O prefeito Gilberto Kassab e o vice-governador Guilherme Afif Domingos fizeram as últimas alterações no estatuto do PSD (Partido Social Democrático), sigla que será criada por eles. O documento explicita o caráter liberal do partido, mas Kassab procura manter certa ambiguidade ideológica ao trazer o termo "social" para o nome da sigla.
O estatuto do PSD defende uma pauta liberal. Exalta o direito à propriedade privada e à segurança jurídica, por exemplo. O documento também prega a reforma política e apresenta o voto distrital como a melhor forma de o cidadão "acompanhar e fiscalizar a atuação dos políticos". Nesse modelo eleitoral, cada Estado é divido em pequenas regiões, chamadas de distritos. Cada uma delas elege um deputado, o mais votado. Juntos, os eleitos pelos distritos formariam as bancadas estaduais.

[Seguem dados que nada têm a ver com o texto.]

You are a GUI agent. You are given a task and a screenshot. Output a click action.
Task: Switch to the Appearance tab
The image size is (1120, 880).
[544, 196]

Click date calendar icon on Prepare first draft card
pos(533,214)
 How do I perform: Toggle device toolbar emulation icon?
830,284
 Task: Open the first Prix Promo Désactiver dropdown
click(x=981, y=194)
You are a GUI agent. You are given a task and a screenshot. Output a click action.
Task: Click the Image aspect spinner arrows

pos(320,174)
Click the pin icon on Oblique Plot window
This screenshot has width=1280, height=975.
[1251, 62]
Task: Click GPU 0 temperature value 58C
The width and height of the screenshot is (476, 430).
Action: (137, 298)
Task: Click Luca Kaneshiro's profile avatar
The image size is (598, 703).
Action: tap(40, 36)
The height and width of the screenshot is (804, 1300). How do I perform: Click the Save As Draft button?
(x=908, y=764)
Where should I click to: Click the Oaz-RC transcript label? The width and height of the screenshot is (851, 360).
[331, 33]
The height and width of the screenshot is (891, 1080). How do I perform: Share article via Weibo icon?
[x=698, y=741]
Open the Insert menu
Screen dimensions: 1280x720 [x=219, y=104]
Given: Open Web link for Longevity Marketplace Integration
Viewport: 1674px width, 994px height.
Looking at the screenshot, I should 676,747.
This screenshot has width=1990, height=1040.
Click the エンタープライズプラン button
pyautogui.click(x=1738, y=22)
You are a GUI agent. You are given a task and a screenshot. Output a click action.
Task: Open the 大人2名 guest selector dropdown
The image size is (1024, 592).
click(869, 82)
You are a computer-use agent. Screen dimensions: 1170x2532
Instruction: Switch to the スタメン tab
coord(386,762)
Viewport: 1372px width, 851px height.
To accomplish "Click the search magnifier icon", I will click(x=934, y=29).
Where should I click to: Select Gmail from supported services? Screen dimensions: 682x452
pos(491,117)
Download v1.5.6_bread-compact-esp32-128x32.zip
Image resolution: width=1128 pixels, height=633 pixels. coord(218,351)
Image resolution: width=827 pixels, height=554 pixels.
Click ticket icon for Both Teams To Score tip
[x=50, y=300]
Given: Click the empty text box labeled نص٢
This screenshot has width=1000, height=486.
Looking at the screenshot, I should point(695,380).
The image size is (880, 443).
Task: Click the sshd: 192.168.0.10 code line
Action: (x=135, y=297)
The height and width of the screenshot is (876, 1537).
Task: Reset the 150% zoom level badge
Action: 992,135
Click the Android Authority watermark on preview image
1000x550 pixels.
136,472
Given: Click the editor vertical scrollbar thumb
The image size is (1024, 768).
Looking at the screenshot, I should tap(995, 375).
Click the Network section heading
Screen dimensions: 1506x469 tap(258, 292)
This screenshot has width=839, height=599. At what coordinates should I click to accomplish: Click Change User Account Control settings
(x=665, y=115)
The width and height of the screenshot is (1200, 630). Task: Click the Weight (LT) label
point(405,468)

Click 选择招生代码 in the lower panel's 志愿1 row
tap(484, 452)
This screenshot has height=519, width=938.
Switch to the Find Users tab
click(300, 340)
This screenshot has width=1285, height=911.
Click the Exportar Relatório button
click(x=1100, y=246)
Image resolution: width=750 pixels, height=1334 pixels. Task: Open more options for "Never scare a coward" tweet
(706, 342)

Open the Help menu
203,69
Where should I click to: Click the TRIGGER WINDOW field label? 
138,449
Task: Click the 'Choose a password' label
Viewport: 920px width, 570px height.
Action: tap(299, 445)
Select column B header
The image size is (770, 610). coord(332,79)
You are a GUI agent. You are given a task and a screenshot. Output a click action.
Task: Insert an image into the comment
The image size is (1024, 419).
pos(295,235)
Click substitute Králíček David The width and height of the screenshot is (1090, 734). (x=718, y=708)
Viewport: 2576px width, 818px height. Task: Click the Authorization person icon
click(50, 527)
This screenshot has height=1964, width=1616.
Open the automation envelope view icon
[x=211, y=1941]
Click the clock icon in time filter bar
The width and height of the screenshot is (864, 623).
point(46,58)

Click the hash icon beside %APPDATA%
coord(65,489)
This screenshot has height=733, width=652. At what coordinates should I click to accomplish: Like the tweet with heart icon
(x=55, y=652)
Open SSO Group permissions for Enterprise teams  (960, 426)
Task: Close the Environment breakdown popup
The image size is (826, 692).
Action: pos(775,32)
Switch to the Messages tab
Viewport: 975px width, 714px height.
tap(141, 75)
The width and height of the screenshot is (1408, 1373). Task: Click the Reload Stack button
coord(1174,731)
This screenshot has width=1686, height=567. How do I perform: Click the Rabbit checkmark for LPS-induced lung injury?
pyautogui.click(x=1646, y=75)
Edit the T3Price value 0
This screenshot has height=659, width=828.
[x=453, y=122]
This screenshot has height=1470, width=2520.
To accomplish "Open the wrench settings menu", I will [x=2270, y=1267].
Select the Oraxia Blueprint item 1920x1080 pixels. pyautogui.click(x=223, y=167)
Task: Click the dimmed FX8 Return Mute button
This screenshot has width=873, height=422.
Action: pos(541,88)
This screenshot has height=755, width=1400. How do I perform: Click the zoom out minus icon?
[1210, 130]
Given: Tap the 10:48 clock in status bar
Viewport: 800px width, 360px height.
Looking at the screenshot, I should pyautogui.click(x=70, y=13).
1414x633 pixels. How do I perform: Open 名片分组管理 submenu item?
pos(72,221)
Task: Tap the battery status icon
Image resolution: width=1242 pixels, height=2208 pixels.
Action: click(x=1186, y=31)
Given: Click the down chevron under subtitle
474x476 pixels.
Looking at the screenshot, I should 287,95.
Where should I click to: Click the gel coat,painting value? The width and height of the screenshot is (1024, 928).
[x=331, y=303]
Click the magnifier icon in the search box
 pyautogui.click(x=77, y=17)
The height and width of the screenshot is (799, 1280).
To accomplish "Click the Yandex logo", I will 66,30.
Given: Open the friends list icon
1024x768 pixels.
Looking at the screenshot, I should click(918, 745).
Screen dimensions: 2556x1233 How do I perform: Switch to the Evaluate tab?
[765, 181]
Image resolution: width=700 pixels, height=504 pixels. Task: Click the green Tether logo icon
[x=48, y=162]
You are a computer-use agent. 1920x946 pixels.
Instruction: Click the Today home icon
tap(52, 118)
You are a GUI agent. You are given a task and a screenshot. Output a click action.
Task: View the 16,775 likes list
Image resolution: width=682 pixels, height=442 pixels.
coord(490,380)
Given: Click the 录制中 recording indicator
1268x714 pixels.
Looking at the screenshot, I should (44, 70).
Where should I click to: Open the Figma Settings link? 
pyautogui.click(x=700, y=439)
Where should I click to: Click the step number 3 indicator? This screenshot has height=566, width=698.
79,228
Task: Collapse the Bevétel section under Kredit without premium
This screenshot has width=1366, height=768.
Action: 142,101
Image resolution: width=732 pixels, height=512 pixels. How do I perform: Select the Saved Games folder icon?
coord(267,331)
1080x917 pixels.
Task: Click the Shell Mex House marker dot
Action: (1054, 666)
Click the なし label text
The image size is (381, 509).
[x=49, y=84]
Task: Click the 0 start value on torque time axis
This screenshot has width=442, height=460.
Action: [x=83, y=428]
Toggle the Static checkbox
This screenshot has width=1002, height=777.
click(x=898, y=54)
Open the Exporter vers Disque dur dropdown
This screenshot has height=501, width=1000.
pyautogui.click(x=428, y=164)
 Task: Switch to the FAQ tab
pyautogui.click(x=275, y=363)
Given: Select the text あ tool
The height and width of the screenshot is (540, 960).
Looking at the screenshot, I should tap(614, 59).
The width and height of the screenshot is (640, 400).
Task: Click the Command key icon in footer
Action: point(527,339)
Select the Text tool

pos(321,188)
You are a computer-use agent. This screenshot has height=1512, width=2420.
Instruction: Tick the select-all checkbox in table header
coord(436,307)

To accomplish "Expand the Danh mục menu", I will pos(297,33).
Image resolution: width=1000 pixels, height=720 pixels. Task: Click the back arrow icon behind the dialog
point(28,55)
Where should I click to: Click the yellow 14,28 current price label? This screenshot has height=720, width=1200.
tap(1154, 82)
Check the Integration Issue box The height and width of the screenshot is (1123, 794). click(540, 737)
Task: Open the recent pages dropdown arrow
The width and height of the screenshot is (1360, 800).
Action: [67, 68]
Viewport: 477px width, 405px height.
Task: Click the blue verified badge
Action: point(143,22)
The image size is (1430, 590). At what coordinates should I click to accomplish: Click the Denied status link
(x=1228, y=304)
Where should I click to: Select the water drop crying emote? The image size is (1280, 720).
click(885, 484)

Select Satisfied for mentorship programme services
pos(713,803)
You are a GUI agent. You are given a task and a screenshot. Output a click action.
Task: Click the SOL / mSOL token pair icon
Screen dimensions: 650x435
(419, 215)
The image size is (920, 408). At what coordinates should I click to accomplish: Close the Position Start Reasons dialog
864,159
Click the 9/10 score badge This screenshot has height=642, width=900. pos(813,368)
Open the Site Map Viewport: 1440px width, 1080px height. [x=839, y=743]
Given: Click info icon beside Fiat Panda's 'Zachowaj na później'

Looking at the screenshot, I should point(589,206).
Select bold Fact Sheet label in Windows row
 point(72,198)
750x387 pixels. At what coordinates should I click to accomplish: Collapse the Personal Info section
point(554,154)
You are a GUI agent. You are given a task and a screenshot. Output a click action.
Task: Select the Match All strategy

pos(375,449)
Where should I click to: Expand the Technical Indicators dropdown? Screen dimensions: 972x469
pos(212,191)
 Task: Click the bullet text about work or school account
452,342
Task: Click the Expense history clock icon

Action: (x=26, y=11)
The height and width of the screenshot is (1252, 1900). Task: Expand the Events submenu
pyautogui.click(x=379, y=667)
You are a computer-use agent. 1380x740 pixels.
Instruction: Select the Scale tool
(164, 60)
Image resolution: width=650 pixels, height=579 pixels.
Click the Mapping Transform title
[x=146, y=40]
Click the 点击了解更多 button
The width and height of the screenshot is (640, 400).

O novo partido será oficialmente apresentado a São Paulo na segunda-feira. O estatuto será lido em uma cerimônia na Assembleia Legislativa. A partir daí, Kassab e seus aliados darão início a uma série de formalidades. Para registrar o PSD, Kassab terá que apresentar cerca de 490 mil assinaturas favoráveis à nova agremiação --equivalente a 0,5% do número de eleitores do país.